▶ [What to work on]:
Can you give the lines of the material below, starting at the line that has "How do I perform: Collapse" and ending after the line that has "coord(118,11)", as a JSON list of strings with one string per line? Skip any blank lines and leave the pictures out.

▶ [Listed entries]:
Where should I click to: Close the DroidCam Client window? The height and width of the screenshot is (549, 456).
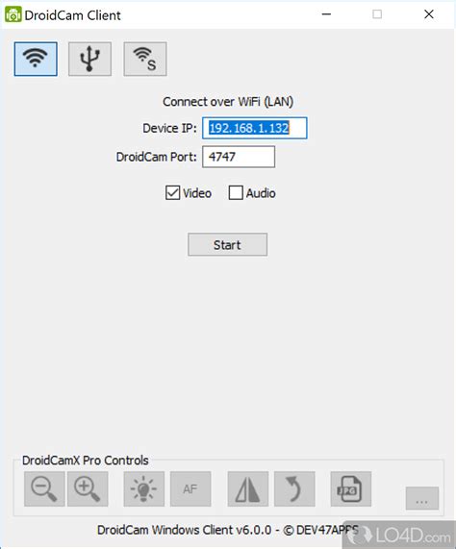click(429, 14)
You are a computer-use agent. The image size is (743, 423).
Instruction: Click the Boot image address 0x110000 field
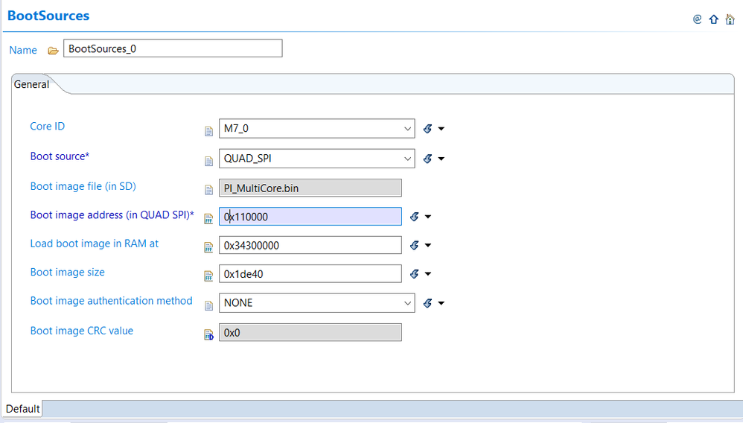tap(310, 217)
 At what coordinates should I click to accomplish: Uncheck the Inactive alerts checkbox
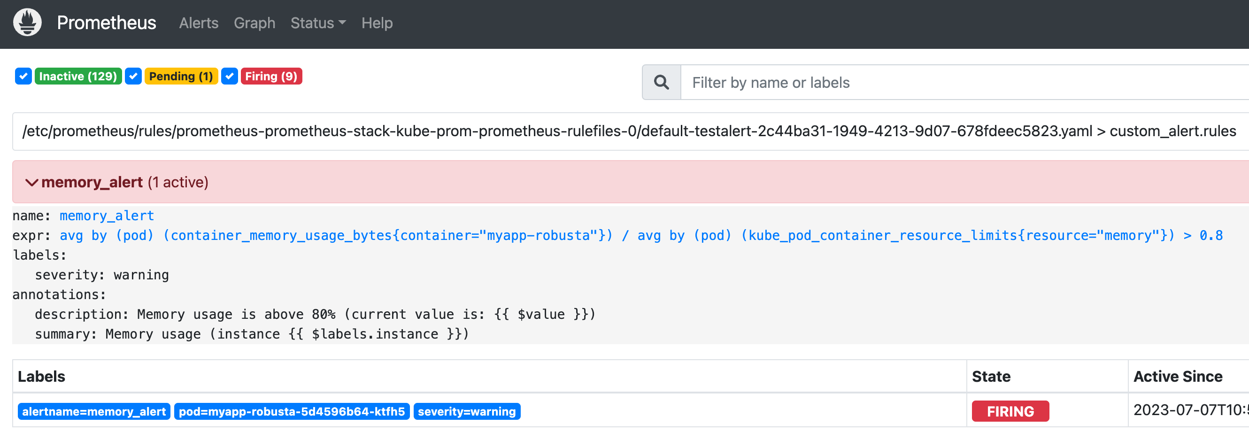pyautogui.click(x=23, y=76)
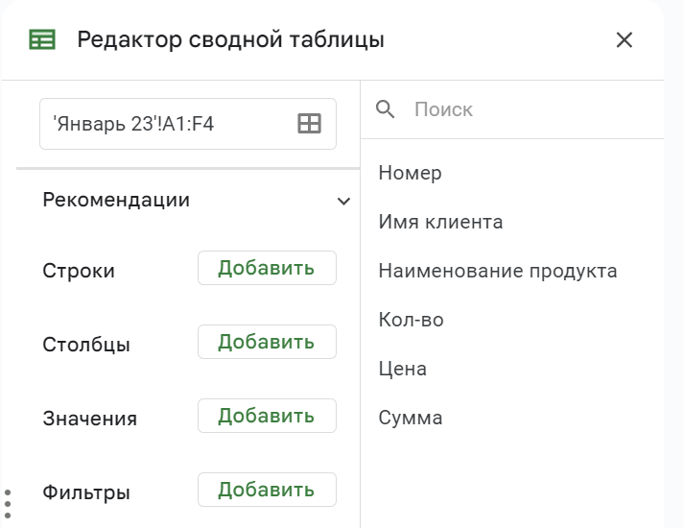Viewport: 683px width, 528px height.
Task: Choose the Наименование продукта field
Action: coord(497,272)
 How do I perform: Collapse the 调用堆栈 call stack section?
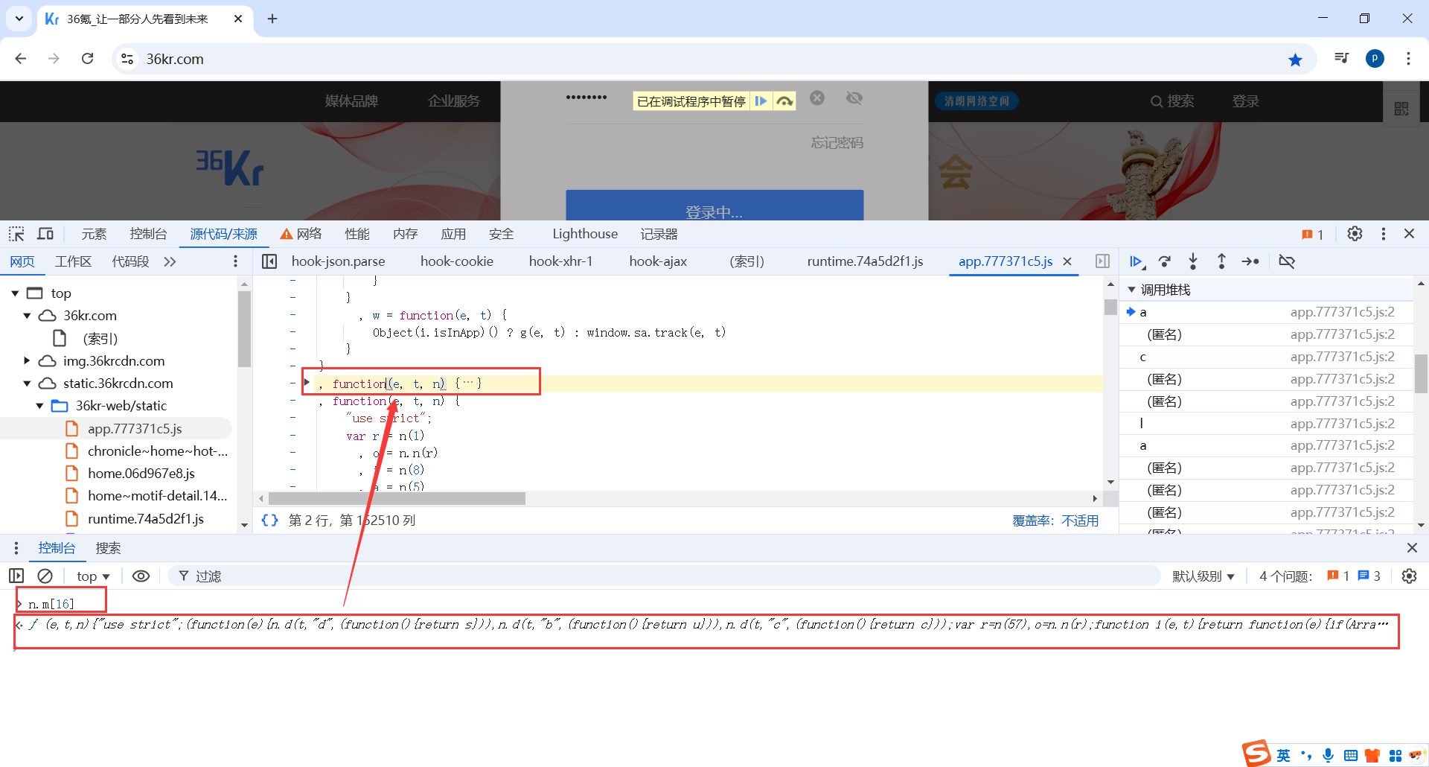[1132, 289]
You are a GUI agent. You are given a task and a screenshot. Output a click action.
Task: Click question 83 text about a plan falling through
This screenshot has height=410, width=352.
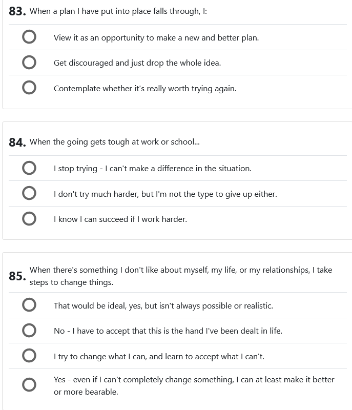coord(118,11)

...

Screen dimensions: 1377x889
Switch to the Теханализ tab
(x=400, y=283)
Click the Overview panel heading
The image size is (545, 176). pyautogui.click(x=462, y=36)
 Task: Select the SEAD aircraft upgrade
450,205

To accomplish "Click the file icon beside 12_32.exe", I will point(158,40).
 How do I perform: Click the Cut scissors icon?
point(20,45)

...

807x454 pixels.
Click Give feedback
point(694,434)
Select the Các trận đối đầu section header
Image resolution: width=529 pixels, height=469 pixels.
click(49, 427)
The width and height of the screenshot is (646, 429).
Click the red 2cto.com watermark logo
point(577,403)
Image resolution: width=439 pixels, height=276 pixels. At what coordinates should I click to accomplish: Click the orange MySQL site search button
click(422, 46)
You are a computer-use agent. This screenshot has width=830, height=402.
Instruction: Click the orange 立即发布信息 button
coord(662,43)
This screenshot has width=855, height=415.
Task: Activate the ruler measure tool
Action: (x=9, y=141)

▶ [Task result]:
[
  " How do I perform: Collapse the 调用堆栈 call stack section?",
  "[1132, 289]",
  "You are a GUI agent. You are given a task and a screenshot. Output a click action.",
  "Task: Click question 83 text about a plan falling through",
  "This screenshot has height=410, width=352.",
  "coord(118,11)"
]